**What the task asks:**
Please update the records below by replacing every "At what coordinates should I click to accomplish" with "Which point should I click to accomplish" and leaving everything else unchanged.

**Item position records:**
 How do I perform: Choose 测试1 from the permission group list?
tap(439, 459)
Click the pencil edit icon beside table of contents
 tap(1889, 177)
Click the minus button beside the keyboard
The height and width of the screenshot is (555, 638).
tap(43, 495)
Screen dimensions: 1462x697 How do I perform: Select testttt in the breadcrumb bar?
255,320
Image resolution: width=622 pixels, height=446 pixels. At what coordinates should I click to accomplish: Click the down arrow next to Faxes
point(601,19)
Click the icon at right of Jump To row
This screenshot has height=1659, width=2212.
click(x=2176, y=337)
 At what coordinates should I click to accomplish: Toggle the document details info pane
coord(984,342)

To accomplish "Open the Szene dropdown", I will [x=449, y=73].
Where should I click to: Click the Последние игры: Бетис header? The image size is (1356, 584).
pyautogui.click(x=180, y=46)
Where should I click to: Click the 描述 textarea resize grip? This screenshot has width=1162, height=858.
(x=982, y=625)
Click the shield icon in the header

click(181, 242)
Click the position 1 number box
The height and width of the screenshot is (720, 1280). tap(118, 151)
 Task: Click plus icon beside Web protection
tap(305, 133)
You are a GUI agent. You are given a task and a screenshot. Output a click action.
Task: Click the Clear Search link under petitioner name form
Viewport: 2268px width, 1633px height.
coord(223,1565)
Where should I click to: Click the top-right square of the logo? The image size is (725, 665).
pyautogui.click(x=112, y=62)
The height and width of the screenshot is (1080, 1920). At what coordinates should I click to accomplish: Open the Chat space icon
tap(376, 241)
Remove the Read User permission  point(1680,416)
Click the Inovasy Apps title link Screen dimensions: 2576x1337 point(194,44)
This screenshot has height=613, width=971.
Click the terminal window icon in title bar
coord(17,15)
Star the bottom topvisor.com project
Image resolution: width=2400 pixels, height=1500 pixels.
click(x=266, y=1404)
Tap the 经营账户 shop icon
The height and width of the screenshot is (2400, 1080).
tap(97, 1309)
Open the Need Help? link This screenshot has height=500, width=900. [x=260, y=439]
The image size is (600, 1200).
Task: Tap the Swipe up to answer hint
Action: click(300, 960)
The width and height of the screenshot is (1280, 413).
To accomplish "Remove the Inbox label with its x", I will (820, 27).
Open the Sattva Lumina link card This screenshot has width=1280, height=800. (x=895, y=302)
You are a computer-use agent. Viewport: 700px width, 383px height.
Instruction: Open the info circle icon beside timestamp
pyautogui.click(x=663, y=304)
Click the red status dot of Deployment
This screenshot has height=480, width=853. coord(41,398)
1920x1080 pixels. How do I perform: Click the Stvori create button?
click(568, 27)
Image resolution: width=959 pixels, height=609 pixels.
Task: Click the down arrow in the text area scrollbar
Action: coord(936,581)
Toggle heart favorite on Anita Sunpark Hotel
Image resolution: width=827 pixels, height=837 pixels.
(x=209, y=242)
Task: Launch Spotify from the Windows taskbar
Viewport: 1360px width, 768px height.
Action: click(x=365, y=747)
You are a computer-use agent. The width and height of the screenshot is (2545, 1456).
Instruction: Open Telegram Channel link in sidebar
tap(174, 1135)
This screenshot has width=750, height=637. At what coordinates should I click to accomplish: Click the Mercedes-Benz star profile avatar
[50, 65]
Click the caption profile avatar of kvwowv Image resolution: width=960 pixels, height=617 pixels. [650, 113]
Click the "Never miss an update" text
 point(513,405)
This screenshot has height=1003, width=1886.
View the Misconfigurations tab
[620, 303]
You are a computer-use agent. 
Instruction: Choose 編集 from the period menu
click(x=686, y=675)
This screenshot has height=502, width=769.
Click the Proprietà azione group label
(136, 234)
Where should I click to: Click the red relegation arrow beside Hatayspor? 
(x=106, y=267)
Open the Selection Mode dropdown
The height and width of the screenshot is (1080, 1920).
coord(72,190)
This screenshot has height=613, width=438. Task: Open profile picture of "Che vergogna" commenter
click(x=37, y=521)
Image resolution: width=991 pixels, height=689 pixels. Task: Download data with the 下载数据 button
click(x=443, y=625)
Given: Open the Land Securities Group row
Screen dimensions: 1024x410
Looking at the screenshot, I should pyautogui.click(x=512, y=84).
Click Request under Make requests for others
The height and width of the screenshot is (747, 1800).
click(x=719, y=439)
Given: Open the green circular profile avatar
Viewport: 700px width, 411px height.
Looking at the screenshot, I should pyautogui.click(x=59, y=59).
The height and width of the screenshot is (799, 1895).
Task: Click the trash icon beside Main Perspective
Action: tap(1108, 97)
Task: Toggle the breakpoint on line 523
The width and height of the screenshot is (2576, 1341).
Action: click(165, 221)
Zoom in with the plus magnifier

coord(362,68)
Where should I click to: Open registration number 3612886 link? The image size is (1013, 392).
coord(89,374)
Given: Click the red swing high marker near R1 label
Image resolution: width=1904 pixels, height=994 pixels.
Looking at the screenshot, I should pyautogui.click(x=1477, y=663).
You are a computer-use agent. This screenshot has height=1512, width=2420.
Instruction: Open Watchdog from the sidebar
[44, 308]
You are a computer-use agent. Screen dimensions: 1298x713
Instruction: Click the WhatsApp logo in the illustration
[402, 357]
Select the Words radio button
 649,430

**Right answer:**
 How do I perform: Choose 测试1 from the permission group list?
tap(439, 459)
Click the pencil edit icon beside table of contents
 tap(1889, 177)
Click the minus button beside the keyboard
The height and width of the screenshot is (555, 638).
tap(43, 495)
Screen dimensions: 1462x697 How do I perform: Select testttt in the breadcrumb bar?
255,320
Image resolution: width=622 pixels, height=446 pixels. Which point should I click to accomplish: Click the down arrow next to Faxes
point(601,19)
Click the icon at right of Jump To row
This screenshot has height=1659, width=2212.
click(x=2176, y=337)
 Which point should I click to accomplish: Toggle the document details info pane
coord(984,342)

To accomplish "Open the Szene dropdown", I will [x=449, y=73].
Where should I click to: Click the Последние игры: Бетис header? The image size is (1356, 584).
pyautogui.click(x=180, y=46)
Where should I click to: Click the 描述 textarea resize grip? This screenshot has width=1162, height=858.
(x=982, y=625)
Click the shield icon in the header

click(181, 242)
Click the position 1 number box
The height and width of the screenshot is (720, 1280). tap(118, 151)
 Task: Click plus icon beside Web protection
tap(305, 133)
You are a GUI agent. You are given a task and a screenshot. Output a click action.
Task: Click the Clear Search link under petitioner name form
Viewport: 2268px width, 1633px height.
coord(223,1565)
Where should I click to: Click the top-right square of the logo? The image size is (725, 665).
pyautogui.click(x=112, y=62)
The height and width of the screenshot is (1080, 1920). Which point should I click to accomplish: Open the Chat space icon
tap(376, 241)
Remove the Read User permission  point(1680,416)
Click the Inovasy Apps title link Screen dimensions: 2576x1337 point(194,44)
This screenshot has height=613, width=971.
Click the terminal window icon in title bar
coord(17,15)
Star the bottom topvisor.com project
Image resolution: width=2400 pixels, height=1500 pixels.
click(x=266, y=1404)
Tap the 经营账户 shop icon
The height and width of the screenshot is (2400, 1080).
tap(97, 1309)
Open the Need Help? link This screenshot has height=500, width=900. [x=260, y=439]
The image size is (600, 1200).
Task: Tap the Swipe up to answer hint
Action: click(300, 960)
The width and height of the screenshot is (1280, 413).
To accomplish "Remove the Inbox label with its x", I will (820, 27).
Open the Sattva Lumina link card This screenshot has width=1280, height=800. (x=895, y=302)
You are a computer-use agent. Viewport: 700px width, 383px height.
Instruction: Open the info circle icon beside timestamp
pyautogui.click(x=663, y=304)
Click the red status dot of Deployment
This screenshot has height=480, width=853. coord(41,398)
1920x1080 pixels. How do I perform: Click the Stvori create button?
click(568, 27)
Image resolution: width=959 pixels, height=609 pixels.
Task: Click the down arrow in the text area scrollbar
Action: coord(936,581)
Toggle heart favorite on Anita Sunpark Hotel
Image resolution: width=827 pixels, height=837 pixels.
(x=209, y=242)
Task: Launch Spotify from the Windows taskbar
Viewport: 1360px width, 768px height.
Action: click(x=365, y=747)
You are a computer-use agent. The width and height of the screenshot is (2545, 1456).
Instruction: Open Telegram Channel link in sidebar
tap(174, 1135)
This screenshot has width=750, height=637. Which point should I click to accomplish: Click the Mercedes-Benz star profile avatar
[50, 65]
Click the caption profile avatar of kvwowv Image resolution: width=960 pixels, height=617 pixels. [650, 113]
Click the "Never miss an update" text
 point(513,405)
This screenshot has height=1003, width=1886.
View the Misconfigurations tab
[620, 303]
You are a computer-use agent. 
Instruction: Choose 編集 from the period menu
click(x=686, y=675)
This screenshot has height=502, width=769.
Click the Proprietà azione group label
(136, 234)
Where should I click to: Click the red relegation arrow beside Hatayspor? 
(x=106, y=267)
Open the Selection Mode dropdown
The height and width of the screenshot is (1080, 1920).
coord(72,190)
This screenshot has height=613, width=438. Task: Open profile picture of "Che vergogna" commenter
click(x=37, y=521)
Image resolution: width=991 pixels, height=689 pixels. Task: Download data with the 下载数据 button
click(x=443, y=625)
Given: Open the Land Securities Group row
Screen dimensions: 1024x410
Looking at the screenshot, I should pyautogui.click(x=512, y=84).
Click Request under Make requests for others
The height and width of the screenshot is (747, 1800).
click(x=719, y=439)
Given: Open the green circular profile avatar
Viewport: 700px width, 411px height.
Looking at the screenshot, I should pyautogui.click(x=59, y=59).
The height and width of the screenshot is (799, 1895).
Task: Click the trash icon beside Main Perspective
Action: tap(1108, 97)
Task: Toggle the breakpoint on line 523
The width and height of the screenshot is (2576, 1341).
Action: click(165, 221)
Zoom in with the plus magnifier

coord(362,68)
Where should I click to: Open registration number 3612886 link? The image size is (1013, 392).
coord(89,374)
Given: Click the red swing high marker near R1 label
Image resolution: width=1904 pixels, height=994 pixels.
Looking at the screenshot, I should pyautogui.click(x=1477, y=663).
You are a computer-use agent. This screenshot has height=1512, width=2420.
Instruction: Open Watchdog from the sidebar
[44, 308]
You are a computer-use agent. Screen dimensions: 1298x713
Instruction: Click the WhatsApp logo in the illustration
[402, 357]
Select the Words radio button
 649,430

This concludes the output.